Comment by Aransentin

Comment by Aransentin 3 days ago

17 replies

This article has a strong ChatGPT smell. Things like "in the world of", "let's dive into", the bullet points, "conclusion" section, etc. Anyone else have the same feeling?

ziddoap 3 days ago

Is there a list of phrases and words to avoid, to not be accused of using AI? It's getting kind of ridiculous what people identify an "AI smell". I understand if the word "delve" shows up five times in as many paragraphs, I guess, but just having a "conclusion" section is a smell now? Using the word "innovative" is a smell?
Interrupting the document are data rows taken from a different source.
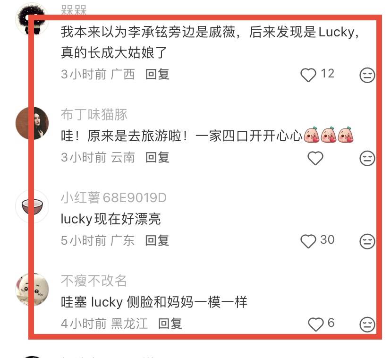The image size is (391, 358).
Task: Open username 布丁味猫豚
Action: tap(94, 114)
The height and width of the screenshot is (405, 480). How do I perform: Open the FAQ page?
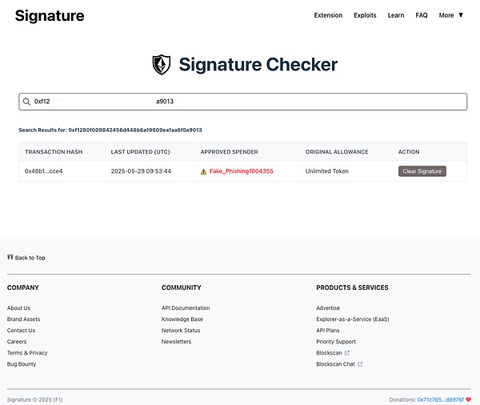(x=422, y=15)
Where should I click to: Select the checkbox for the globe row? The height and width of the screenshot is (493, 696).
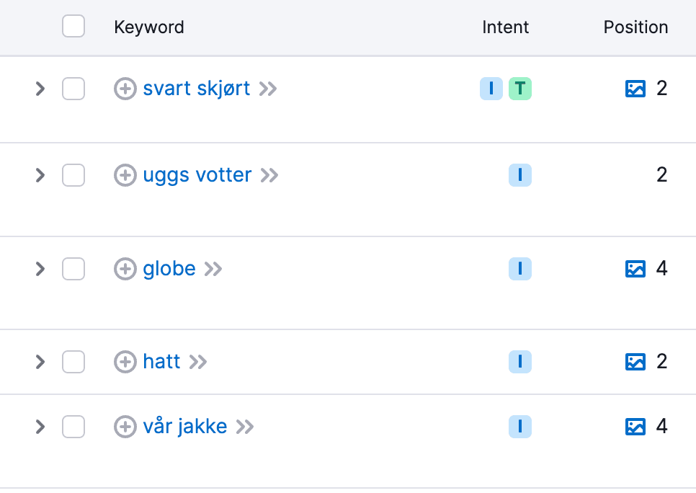click(x=73, y=269)
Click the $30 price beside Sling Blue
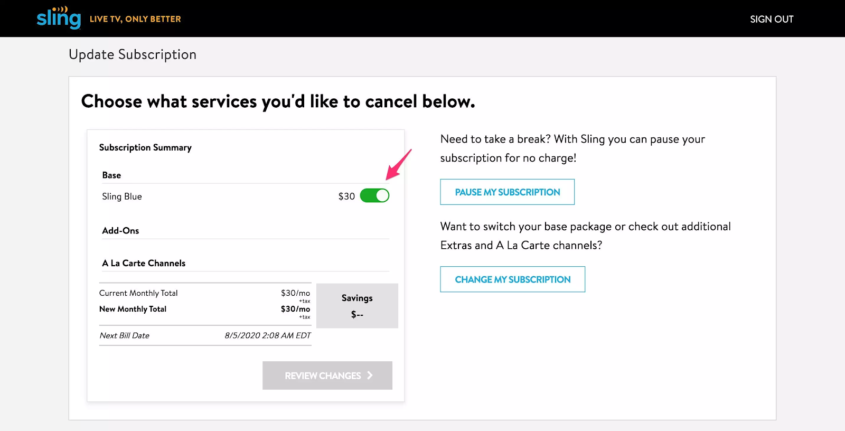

I feel awfully sorry for kids in school these days. Teachers must think everything they write is AI, considering they're still learning to write effectively and probably like to use bullet points, popular phrases like "dive into", and structured layouts that include introduction and conclusion sections.

  • dbl000 3 days ago

    I don't think it's any particular word or phrase that makes it seem like AI but instead the overall feel of the writing. I can't quite describe it, but it feels like it's been sandpapered of any emotion or author's voice and just feels banal. Compare the wording and voice in this post versus one of the author's earlier ones (https://experience.prfalken.dev/english/exercism/) and I think you'll see what I mean. Some of this, especially the 2nd sentence, just reads with the standard "wall of text without substance voice" that I've personally come to associate with AI.

    As another comment (https://news.ycombinator.com/item?id=43105143) notes, some of the author's earlier blog posts use a different style of punctuation so I'm willing to bet that they might be using AI to help them write or reformat some of their ideas. I don't think there's anything wrong with that but without some re-edits to the AI text it will take on that distinctly AI tone.

    Kids who are still learning how to write still have a tone/voice/style that comes across in their writing and I think that's the particular distinction being made here.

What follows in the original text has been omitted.